Tidak hanya Azkil. Ardan (23) juga tidak menggunakan hak pilihnya karena lebih memilih kerja di hari libur dan mendapatkan bonus, daripada ikut datang ke Tempat Pemungutan Suara (TPS).
“Perusahaan menawarkan gaji harian di tanggal merah, jadi aku kerja aja,” ujarnya.
Memandang fenomena itu, menurut Tino ada hal lain yang mengakibatkan partisipasi yang rendah. Dekatnya momen Pemilihan Presiden (Pilpres) dengan pilkada bisa jadi penyebabnya. Demikian masih ada sikap belum “Move on” dari pendukung yang kalah di Februari lalu. Koalisi Indonesia Maju (KIM) akhirnya mengikutcampuri kontes politik daerah yang membuat kelompok yang kalah merasa enggan.
“Dampak psikologis dari Pilpres masih terbawa,” tekan Tino.
Kejenuhan akibat situasi Pilpres lalu merupakan akibat nyata dari turunnya tingkat partisipasi masyarakat. Sebab peristiwa yang terpaut 10 bulan tersebut, menyisakan berbagai ketegangan hingga di daerah.
Perpindahan dukungan hingga bersebrangnya partai koalisi setelah Pilpres memberikan pandangan lain soal situasi politik yang seakan kian rancu.
Terlepas dari itu, situasi Pemilihan Gubernur (Pilgub) ternyata-pun tak dapat memberikan dorongan ke masyarakat untuk memilih ke TPS. Dilematis masyarakat antara sang petahana yang dianggap belum memberikan kesan saat memimpin hingga sang penantang baru, Rudy-Seno, juga dianggap tidak memberikan sosok yang tepat untuk menggantikan sang petahana, Isran-Hadi.
“Samarinda memang dulu adalah episentrum politik Kaltim. Memang juga ada jarak antara Samarinda dengan 9 Kabupaten/kota lain. Selain karena jumlah penduduk yang banyak, walaupun juga jumlah penduduk tidak mempengaruhi kualitas pemilihnya,” ujar Tino.
Menurutnya, bukan soal tingkat kecerdasan yang tinggi soal politik yang membuat Samarinda menjadi pembeda.

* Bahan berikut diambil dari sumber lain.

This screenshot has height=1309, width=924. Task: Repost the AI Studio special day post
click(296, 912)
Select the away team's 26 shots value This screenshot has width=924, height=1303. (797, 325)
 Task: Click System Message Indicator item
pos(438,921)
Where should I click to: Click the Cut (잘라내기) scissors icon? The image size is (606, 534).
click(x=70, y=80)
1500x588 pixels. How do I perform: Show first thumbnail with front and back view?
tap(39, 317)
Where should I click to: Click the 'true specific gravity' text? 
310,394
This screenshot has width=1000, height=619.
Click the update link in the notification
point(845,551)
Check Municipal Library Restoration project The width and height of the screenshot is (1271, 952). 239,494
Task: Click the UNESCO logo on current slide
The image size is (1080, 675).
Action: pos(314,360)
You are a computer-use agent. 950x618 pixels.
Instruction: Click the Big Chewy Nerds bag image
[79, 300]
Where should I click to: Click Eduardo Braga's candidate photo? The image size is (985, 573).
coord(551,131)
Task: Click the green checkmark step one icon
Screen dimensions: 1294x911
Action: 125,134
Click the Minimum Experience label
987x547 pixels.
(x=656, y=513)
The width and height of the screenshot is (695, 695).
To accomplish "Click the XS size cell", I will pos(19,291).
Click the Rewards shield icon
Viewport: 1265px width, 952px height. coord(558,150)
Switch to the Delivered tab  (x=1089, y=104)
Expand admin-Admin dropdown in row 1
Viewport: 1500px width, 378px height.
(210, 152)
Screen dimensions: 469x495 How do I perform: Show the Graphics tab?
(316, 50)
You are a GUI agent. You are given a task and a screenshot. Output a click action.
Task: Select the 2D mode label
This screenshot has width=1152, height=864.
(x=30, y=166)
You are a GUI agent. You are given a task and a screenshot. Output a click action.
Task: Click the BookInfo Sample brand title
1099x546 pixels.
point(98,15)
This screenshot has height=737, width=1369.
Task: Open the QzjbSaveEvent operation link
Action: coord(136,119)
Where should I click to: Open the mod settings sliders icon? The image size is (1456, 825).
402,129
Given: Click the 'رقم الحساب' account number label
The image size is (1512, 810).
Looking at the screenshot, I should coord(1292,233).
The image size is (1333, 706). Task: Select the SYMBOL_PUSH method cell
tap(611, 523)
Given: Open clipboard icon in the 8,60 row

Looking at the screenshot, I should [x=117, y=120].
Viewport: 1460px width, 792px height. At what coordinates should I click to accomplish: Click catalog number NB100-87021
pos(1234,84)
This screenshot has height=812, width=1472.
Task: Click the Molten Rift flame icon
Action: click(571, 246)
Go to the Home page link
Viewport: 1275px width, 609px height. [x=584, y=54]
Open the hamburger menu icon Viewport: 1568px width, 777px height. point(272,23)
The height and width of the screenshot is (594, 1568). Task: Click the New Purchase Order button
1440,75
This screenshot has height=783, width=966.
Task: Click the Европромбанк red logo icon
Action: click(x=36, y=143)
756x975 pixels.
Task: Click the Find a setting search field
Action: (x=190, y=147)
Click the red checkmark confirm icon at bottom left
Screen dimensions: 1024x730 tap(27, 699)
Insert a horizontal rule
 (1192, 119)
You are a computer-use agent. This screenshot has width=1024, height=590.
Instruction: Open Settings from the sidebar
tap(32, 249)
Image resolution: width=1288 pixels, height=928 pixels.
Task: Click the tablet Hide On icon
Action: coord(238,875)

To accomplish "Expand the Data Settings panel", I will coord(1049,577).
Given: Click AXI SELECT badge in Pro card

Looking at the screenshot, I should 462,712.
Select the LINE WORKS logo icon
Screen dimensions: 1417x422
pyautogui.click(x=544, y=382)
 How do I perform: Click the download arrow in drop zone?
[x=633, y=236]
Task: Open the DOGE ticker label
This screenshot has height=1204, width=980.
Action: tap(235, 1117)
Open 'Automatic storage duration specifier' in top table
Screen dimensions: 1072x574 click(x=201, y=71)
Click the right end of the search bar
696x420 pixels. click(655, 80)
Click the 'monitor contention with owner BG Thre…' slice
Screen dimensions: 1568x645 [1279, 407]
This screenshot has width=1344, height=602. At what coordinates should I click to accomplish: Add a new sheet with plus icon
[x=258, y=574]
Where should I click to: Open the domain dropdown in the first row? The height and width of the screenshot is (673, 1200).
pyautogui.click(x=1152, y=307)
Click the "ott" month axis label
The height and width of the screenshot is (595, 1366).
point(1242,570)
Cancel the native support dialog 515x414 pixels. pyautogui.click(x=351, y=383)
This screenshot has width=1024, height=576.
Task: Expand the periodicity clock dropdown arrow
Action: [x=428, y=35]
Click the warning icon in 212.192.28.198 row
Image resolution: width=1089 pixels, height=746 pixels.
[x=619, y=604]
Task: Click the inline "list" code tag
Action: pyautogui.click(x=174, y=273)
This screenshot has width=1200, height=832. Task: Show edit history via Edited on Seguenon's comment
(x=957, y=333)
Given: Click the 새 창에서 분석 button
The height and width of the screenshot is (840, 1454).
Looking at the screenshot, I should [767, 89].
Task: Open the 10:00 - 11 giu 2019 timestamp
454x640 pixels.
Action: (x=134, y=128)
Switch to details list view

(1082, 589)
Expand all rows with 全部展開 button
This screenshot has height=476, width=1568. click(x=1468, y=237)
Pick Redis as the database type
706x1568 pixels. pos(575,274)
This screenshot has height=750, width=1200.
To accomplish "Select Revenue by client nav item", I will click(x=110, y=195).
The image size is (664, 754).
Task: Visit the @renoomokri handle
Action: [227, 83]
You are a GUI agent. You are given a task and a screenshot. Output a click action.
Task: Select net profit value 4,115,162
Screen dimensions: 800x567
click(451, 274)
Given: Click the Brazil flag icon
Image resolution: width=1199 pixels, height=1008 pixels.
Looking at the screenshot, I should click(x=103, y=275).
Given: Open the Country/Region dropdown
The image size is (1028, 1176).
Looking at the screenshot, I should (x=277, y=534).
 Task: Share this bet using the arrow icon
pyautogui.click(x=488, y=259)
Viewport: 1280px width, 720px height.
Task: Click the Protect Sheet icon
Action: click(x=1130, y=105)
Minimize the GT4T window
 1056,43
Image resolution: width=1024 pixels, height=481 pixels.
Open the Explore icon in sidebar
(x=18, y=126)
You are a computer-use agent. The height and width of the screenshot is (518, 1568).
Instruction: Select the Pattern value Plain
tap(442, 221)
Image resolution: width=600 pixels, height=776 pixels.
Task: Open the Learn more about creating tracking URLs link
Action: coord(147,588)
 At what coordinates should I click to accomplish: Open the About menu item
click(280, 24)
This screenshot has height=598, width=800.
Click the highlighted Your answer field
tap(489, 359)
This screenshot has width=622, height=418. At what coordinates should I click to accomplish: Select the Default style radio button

Tino menyebut, kultur politik Kota Samarinda sangatlah berbeda dengan kota atau kabupaten lain. Di mana kabupaten atau kota lain masih nampak corak feodalisme lebih kental di daerah lain daripada Samarinda.
Kejenuhan politik akibat dekatnya pilpres lalu serta budaya politik yang berbeda di Kota Samarinda menghasilkan tingkat partisipasi yang rendah. Tino menjelaskan dampak dari tingkat partisipasi yang rendah ada dua, yaitu alarm bahaya terhadap demokrasi dan adanya kritik terhadap demokrasi itu sendiri.
“Demokrasi kita hanya berujung pada pilih atau enggak pilih. Di hari H pilih ini, sebagai hak masyarakat untuk memilih. Tapi dalam praktiknya sama sekali tidak demokratis, praktiknya malah feodal. Feodal itu praktik yang jauh dari kontestasi gagasan,” tutup Tino.